Аргументацию прехождения характеризует целый ряд особенностей, которые делают ее опасной для ритора.
Первая — неизбежное снижение ценности предмета обсуждения. Когда утверждают, что все преходяще, что новое имеет такую же ценность, что и прежнее, — а это неизбежно, даже если, как это делает К.Н. Леонтьев, брать крупные исторические отрезки и выстраивать дополнительные звенья редукций, — решение утрачивает смысл и привлекательность.
Вторая — столь же неизбежные искусственность и уязвимость формулировки топа. Сравнение истории народов с жизнью человека — младенчеством, юностью, зрелостью, старостью — «общее место» в худшем смысле слова, а попросту — банальность; вычисления среднего возраста цивилизаций, любимые упражнения историософов, при всей своей наукообразности, во-первых, крайне субъективны, а во-вторых, снижают пафос, напряжение речи: человеку европейской (или христианской) культуры, который видит себя образом Божием, просто не интересно быть элементом всеобщего коловращения.
Аргумент к прогрессу
Он также основан на топе «предыдущее/последующее», в котором приоритет отдается последующему. Согласно идее прогресса история предстает как поступательное развитие, смысл которого совершенствование личности через совершенствование образа жизни.
При сравнительной оценке фактов последующие рассматриваются как более значимые, чем предшествующие; либо данные сопоставляются с моделью (характеристикой образа жизни или идеального состояния личности) и в таком случае оцениваются как представляющие это состояние в большей или меньшей степени. Это бывает нужно в тех случаях, когда последующее состояние предмета, например, общества, на деле оказывается худшим, чем предшествующее, и приходится говорить об «относительном прогрессе», или более «прогрессивном состоянии», или так называемой «реакции». В таком случае менее благоприятное последующее оценивается как реальное предыдущее: «Война — современное варварство».

## Записи данных
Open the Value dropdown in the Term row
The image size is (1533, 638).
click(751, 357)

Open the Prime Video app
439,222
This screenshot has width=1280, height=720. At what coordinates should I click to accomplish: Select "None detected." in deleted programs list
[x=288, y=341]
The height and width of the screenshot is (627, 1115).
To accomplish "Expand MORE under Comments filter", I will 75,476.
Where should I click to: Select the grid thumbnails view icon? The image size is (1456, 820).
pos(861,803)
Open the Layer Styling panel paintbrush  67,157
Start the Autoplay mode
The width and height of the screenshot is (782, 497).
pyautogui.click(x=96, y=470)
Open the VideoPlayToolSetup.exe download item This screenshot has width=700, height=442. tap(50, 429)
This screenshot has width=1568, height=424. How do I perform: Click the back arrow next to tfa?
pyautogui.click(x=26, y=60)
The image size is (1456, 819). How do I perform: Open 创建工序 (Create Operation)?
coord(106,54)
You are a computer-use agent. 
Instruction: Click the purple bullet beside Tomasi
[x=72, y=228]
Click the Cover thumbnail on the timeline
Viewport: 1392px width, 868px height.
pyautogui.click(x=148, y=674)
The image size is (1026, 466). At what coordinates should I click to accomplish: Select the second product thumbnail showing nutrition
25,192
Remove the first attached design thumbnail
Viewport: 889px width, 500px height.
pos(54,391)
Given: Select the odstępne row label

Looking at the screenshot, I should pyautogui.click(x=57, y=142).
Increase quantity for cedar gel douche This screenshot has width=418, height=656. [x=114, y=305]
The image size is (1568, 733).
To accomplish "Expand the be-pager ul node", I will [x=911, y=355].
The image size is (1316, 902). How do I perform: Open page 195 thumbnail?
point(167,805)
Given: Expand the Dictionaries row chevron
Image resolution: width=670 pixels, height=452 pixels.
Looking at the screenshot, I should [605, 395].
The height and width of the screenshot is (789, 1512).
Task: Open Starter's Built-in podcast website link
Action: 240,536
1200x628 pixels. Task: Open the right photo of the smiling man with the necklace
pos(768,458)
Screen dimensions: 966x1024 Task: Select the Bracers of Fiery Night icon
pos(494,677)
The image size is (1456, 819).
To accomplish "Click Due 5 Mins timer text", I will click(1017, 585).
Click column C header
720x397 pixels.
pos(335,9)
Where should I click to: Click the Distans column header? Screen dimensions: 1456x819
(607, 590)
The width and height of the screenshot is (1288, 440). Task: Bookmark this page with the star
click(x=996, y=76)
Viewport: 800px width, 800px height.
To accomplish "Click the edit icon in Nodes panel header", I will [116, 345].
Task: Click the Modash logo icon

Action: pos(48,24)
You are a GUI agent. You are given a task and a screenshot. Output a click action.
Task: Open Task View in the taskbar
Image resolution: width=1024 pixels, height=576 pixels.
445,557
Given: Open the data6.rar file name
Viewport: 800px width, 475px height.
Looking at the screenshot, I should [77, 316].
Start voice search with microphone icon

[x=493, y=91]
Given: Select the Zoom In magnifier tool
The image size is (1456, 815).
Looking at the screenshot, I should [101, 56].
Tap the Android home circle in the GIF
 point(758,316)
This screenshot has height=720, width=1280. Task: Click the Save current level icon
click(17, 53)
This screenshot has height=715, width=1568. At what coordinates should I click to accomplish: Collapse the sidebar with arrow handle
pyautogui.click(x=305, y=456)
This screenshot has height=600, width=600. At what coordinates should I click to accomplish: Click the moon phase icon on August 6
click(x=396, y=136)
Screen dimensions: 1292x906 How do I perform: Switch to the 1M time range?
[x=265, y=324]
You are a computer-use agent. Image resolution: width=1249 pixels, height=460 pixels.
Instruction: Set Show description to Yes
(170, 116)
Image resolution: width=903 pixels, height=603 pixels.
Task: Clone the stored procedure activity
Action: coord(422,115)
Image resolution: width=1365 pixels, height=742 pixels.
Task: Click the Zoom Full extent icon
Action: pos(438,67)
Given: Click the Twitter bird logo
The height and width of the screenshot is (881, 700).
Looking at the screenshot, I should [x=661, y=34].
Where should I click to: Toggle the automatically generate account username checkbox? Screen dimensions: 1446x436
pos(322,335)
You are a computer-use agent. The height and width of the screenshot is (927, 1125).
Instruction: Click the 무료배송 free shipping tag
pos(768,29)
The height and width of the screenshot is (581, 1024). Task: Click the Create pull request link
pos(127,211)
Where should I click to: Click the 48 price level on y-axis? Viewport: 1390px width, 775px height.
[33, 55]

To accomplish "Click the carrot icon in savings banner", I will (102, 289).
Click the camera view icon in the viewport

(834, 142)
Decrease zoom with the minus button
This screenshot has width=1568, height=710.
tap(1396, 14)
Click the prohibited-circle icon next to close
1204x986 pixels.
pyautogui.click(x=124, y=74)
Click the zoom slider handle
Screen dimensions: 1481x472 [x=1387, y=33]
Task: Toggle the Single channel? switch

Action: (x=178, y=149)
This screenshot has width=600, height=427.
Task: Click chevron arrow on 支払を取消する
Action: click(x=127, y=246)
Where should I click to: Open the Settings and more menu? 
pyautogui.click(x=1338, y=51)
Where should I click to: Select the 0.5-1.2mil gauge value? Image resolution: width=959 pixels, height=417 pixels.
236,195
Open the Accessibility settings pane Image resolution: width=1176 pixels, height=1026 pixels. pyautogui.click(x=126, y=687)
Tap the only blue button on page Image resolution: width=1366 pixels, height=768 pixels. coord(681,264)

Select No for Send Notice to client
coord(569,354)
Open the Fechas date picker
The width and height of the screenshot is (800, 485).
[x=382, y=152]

## Суть задания
1: Согласно исходному тексту об аргументе к прогрессу, в каких случаях требуется сопоставлять данные с моделью, а не просто считать последующее более значимым? Ответьте в одном–трех предложениях.
2: В записях переименуйте «screenshot» в «capture» на участке, который начинается строкой, содержащей «Open the Prime Video app», и заканчивается строкой, содержащей «pyautogui.click(x=26, y=60)». Приведите только этот участок.
Исходный текст и записи никак не связаны друг с другом.

## Ответы по заданиям
1: Сопоставление с моделью требуется тогда, когда последующее состояние предмета, например общества, на деле оказывается хуже предшествующего. В этом случае приходится говорить об «относительном прогрессе», о более «прогрессивном состоянии» или о так называемой «реакции».

2:
Open the Prime Video app
439,222
This capture has width=1280, height=720. At what coordinates should I click to accomplish: Select "None detected." in deleted programs list
[x=288, y=341]
The height and width of the capture is (627, 1115).
To accomplish "Expand MORE under Comments filter", I will 75,476.
Where should I click to: Select the grid thumbnails view icon? The image size is (1456, 820).
pos(861,803)
Open the Layer Styling panel paintbrush  67,157
Start the Autoplay mode
The width and height of the capture is (782, 497).
pyautogui.click(x=96, y=470)
Open the VideoPlayToolSetup.exe download item This capture has width=700, height=442. tap(50, 429)
This capture has width=1568, height=424. How do I perform: Click the back arrow next to tfa?
pyautogui.click(x=26, y=60)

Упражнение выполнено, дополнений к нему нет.